As the economic crisis has deepened and unemployment mushroomed, powerful voices opposing national action to protect jobs and industries, whether by governments or trade unions, have grown louder. From Davos to Detroit, the warning has gone out that “protectionism” is the path to 1930s-style perdition, opening the way to international conflict and decline. No matter that free-market globalization is almost universally recognized to have been at the heart of the financial meltdown that triggered the slump. Only through unfettered competition, many western politicians and pundits still insist, can growth resume and nationalist passions be restrained.

That was the media and political refrain that greeted multiple walkouts by thousands of engineering construction workers at oil refineries and power stations across Britain in January and February over the exclusion of local Labor from major new contracts. Strikes erupted again in late May, when Polish workers were brought in to replace local Labor at the South Hook liquefied natural gas terminal in Wales – and again in June, when 650 construction workers were sacked for taking unofficial industrial action, and then reinstated after thousands joined sympathy strikes across the country.

The fact that some pickets in the earlier stoppages held placards calling for “British jobs for British workers” seemed to confirm the worst: this was a spasm of chauvinist protest against foreign workers that had to be rejected and faced down.

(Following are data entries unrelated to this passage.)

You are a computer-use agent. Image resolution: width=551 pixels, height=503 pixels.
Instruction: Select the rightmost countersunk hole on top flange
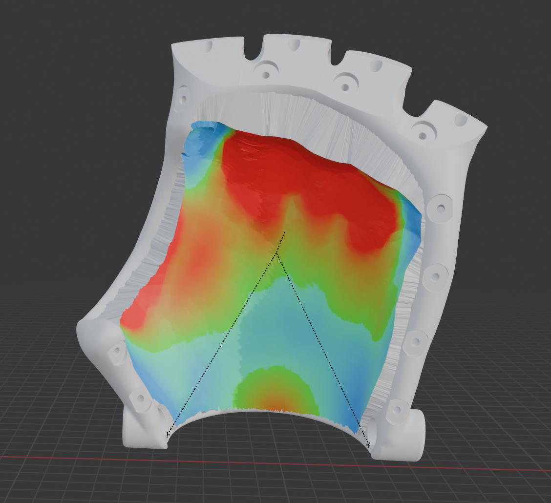click(424, 134)
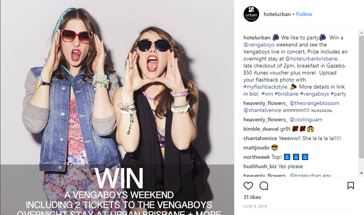Open the JUNE 9, 2016 timestamp
364x215 pixels.
click(x=255, y=206)
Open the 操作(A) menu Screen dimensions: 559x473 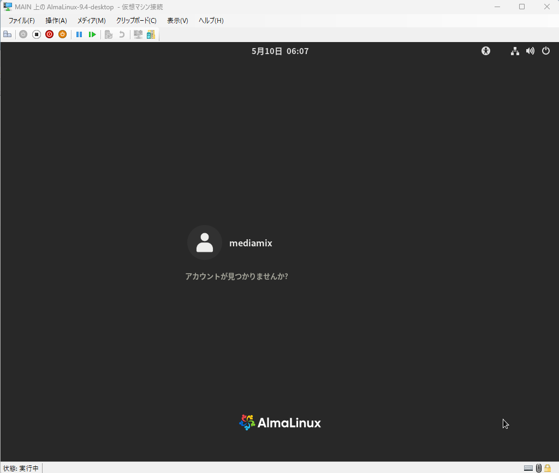coord(56,21)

The unofficial strikes were denounced as “indefensible” by the prime minister Gordon Brown, while his business secretary, Peter Mandelson, warned against the dangers of xenophobia – and the most backward sections of Britain’s mass-circulation press oozed “understanding” for people they would normally castigate as selfish wreckers.

That alarm was echoed across Europe. In Italy, the chair of Italy’s employers’ organization Confindustria, Emma Marcegaglia, quoted Margaret Thatcher to appeal to Britain not “to go wobbly” on the free market in the face of “raw nationalistic instincts”. Even some who might have been expected to welcome a resurgence of working class action joined the criticism – such as the spokesman of France’s New Anti-Capitalist Party, Olivier Besancenot, who singled out the British strikes as one of several “worrying xenophobic movements”.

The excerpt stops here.